:: ACTIVITY ::
Reproduce the Erie Canal Museum text verbatim from "Located in Syracuse, NY, the" to "the Erie Canal.".

:: EXCERPTED TEXT ::
Located in Syracuse, NY, the Erie Canal Museum is housed in the Syracuse Weighlock Building. It’s hard to imagine it now, but the street in front of the museum — Erie Boulevard — used to be the canal. Instead of cars and trucks, imagine barges and canal boats.
The Syracuse Weighlock Building served the canal from 1850 to 1883 as a big scale to weigh the boats traveling on the canal to determine how much each boat would pay for a toll. The cool thing is that the building itself is the most significant artifact in the museum’s collection — in fact, the museum was founded in 1962 specifically to save the Syracuse Weighlock Building. And it’s good they did, because the Erie Canal Museum building is the only surviving weighlock from the Erie Canal.
When the weighlock was in operation, boats could pass from the canal right into the lock chamber in the Syracuse Weighlock Building. The lock would then drain let the water after a boat entered, allowing the full weight of the boat to rest on the scales. Based on the weight of the loaded boat (minus the weight of the empty boat listed in the “Empty Weight Certificate” that would be posted on the boat itself), the toll would be calculated.

[Items stored from a collection]

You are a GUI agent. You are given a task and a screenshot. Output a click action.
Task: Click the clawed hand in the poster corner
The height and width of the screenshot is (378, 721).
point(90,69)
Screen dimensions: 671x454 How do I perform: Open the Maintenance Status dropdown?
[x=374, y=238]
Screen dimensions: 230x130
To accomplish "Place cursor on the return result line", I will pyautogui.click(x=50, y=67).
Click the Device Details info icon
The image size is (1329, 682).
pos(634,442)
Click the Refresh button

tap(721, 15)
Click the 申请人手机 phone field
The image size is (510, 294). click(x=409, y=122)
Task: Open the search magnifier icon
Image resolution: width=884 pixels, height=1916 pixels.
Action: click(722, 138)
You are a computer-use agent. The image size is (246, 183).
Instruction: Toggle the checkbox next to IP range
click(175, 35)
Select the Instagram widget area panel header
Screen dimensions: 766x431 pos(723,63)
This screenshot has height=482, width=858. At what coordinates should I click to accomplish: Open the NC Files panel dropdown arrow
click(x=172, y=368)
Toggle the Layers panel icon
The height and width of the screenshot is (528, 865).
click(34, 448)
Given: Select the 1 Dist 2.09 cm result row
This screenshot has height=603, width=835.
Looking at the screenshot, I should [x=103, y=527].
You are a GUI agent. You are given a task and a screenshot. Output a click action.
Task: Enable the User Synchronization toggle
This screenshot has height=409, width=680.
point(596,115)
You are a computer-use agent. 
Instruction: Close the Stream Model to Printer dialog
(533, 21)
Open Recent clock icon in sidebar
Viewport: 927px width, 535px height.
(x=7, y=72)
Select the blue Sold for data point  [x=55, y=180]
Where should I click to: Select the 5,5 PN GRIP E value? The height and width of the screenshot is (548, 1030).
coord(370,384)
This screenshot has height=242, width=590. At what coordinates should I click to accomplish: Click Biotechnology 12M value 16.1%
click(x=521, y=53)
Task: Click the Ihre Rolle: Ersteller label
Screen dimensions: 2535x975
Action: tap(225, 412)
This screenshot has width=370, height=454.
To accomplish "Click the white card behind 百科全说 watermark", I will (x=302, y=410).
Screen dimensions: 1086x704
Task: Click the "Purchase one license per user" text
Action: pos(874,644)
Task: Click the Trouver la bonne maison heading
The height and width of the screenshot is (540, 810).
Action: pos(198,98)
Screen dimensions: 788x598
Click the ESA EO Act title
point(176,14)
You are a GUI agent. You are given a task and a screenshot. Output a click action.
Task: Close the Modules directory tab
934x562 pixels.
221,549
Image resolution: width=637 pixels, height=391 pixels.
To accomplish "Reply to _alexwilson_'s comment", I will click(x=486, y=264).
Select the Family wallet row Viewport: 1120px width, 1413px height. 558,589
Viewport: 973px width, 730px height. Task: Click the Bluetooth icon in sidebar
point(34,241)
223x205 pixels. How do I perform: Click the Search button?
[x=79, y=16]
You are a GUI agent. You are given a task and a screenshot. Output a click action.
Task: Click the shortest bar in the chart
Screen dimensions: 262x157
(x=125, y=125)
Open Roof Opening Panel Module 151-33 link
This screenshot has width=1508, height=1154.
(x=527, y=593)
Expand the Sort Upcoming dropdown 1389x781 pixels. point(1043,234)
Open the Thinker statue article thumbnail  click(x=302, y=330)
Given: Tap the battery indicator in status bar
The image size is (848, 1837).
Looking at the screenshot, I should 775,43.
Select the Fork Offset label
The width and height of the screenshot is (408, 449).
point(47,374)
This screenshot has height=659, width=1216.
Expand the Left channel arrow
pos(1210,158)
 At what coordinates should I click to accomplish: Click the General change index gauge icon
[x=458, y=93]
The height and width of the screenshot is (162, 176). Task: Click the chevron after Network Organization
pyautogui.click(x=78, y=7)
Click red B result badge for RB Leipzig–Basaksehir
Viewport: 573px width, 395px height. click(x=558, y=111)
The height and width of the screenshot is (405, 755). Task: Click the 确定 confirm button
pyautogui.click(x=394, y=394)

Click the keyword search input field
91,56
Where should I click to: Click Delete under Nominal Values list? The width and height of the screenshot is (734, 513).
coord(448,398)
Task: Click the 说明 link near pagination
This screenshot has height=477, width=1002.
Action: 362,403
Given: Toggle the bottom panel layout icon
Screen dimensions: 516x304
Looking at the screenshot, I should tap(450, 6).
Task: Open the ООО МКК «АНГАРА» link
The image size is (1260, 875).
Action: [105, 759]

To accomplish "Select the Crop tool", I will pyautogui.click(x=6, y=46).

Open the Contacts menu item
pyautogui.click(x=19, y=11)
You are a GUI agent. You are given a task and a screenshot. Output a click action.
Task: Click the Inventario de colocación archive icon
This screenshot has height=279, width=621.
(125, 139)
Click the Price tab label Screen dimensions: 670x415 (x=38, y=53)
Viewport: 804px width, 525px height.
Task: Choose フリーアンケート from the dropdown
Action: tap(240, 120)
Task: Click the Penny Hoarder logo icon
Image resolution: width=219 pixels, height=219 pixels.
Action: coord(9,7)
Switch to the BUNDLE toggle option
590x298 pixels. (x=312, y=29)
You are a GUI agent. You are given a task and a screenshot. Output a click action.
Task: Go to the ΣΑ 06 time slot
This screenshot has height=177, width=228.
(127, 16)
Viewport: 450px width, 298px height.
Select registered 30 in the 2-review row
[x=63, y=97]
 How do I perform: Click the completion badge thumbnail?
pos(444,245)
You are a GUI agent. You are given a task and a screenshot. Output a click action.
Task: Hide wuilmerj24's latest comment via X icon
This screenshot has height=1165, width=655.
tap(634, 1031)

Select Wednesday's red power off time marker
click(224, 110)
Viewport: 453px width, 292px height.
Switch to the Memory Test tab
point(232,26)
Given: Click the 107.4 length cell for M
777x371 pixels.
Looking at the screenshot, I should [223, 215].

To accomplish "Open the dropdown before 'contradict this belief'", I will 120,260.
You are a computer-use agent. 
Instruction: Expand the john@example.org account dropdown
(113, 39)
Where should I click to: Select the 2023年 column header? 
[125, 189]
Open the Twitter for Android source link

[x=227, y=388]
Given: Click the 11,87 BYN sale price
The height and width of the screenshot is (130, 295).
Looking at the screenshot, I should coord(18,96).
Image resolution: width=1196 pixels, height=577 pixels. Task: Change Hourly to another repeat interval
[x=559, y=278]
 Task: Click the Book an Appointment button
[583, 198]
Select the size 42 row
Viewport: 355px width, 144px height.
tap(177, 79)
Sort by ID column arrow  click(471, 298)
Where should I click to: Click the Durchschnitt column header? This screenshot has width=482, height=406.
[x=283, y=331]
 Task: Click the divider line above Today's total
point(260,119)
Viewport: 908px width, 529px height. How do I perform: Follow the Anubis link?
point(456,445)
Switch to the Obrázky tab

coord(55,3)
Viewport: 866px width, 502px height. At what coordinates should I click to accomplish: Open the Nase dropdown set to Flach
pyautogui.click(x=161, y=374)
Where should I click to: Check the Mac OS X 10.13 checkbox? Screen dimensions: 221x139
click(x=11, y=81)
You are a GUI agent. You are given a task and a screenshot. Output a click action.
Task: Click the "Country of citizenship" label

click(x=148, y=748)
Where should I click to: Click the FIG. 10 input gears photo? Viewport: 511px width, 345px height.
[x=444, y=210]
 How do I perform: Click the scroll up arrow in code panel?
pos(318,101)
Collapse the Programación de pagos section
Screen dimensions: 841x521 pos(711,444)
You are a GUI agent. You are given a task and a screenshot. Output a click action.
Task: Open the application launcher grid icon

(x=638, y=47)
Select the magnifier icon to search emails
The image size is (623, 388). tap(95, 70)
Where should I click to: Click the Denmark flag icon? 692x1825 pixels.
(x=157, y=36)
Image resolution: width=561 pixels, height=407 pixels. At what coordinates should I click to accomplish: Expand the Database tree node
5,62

:: EXERCISE ANSWER ::
Located in Syracuse, NY, the Erie Canal Museum is housed in the Syracuse Weighlock Building. It’s hard to imagine it now, but the street in front of the museum — Erie Boulevard — used to be the canal. Instead of cars and trucks, imagine barges and canal boats.
The Syracuse Weighlock Building served the canal from 1850 to 1883 as a big scale to weigh the boats traveling on the canal to determine how much each boat would pay for a toll. The cool thing is that the building itself is the most significant artifact in the museum’s collection — in fact, the museum was founded in 1962 specifically to save the Syracuse Weighlock Building. And it’s good they did, because the Erie Canal Museum building is the only surviving weighlock from the Erie Canal.